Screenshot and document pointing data
┄┄┄┄┄┄

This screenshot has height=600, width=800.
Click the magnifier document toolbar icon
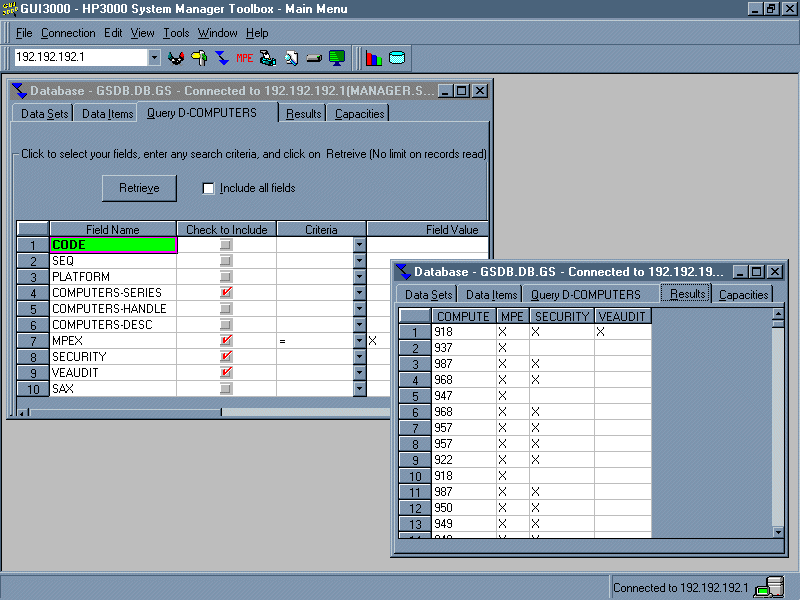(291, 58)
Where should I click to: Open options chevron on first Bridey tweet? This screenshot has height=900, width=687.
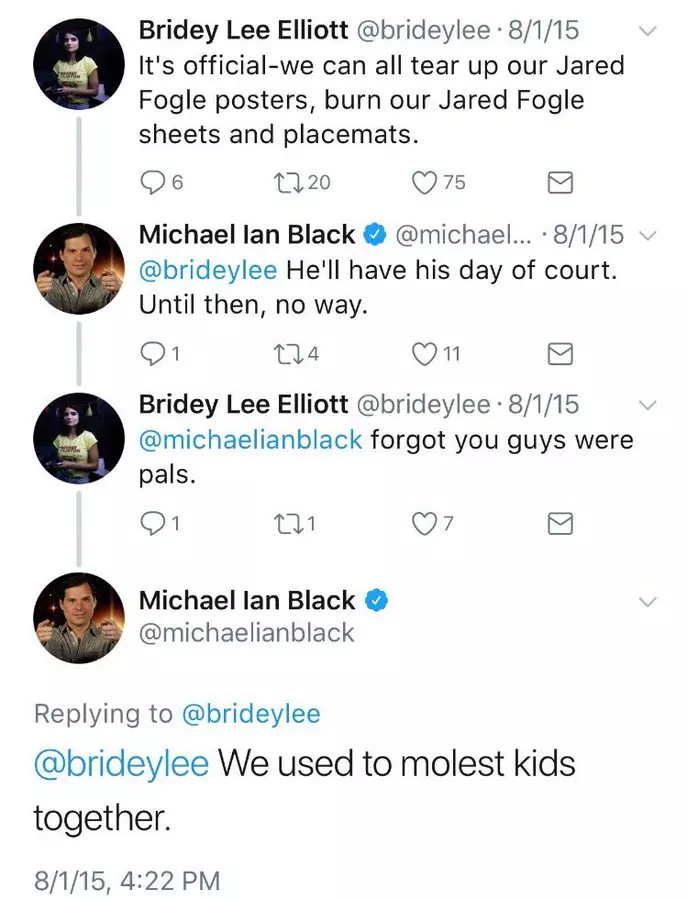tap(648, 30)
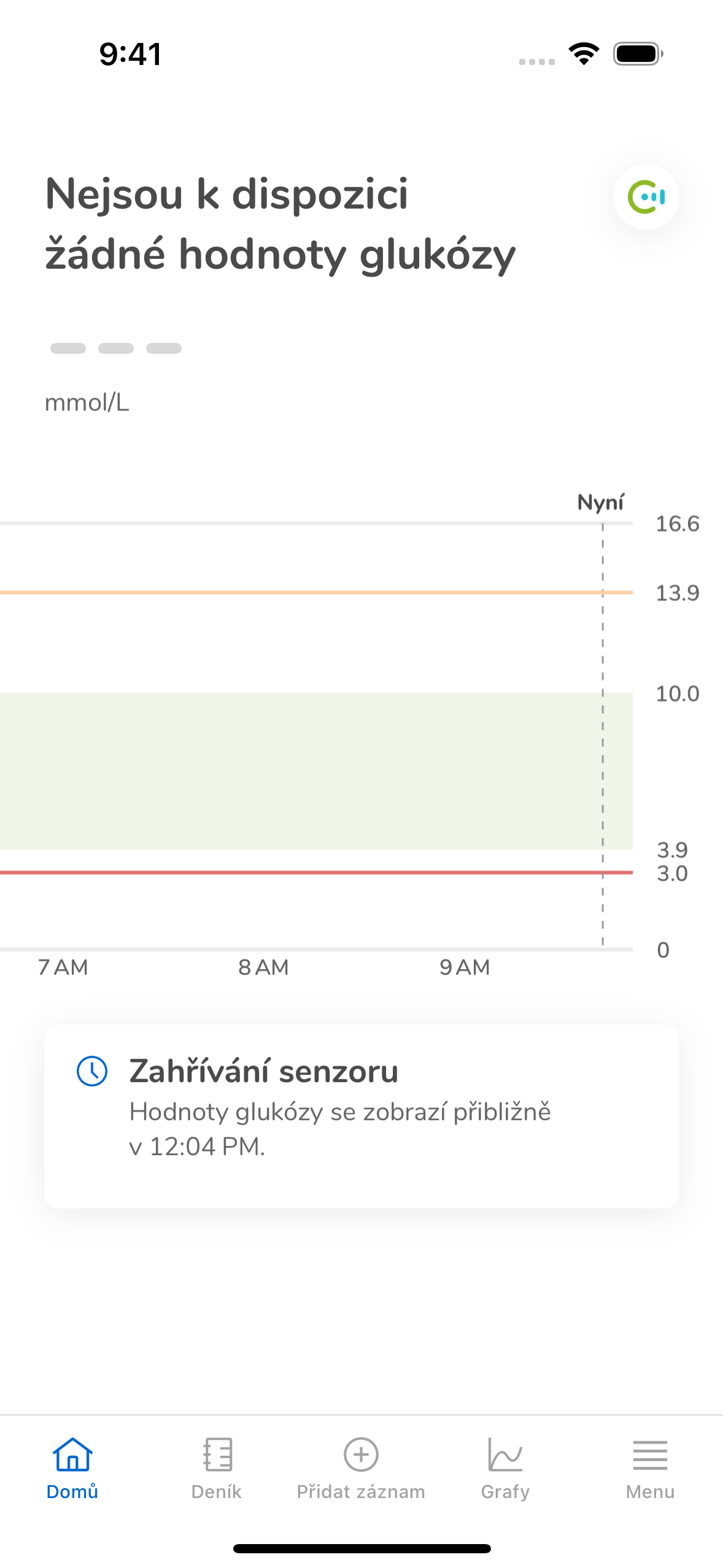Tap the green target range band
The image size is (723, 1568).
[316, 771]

┄┄┄┄┄┄

Revise the lines above by replacing "screenshot" with "capture", changing nothing else, and leave the pictures out of your answer.

This capture has height=600, width=800.
Click the magnifier document toolbar icon
(291, 58)
Where should I click to: Open options chevron on first Bridey tweet? This capture has height=900, width=687.
tap(648, 30)
Tap the green target range band
The image size is (723, 1568).
[316, 771]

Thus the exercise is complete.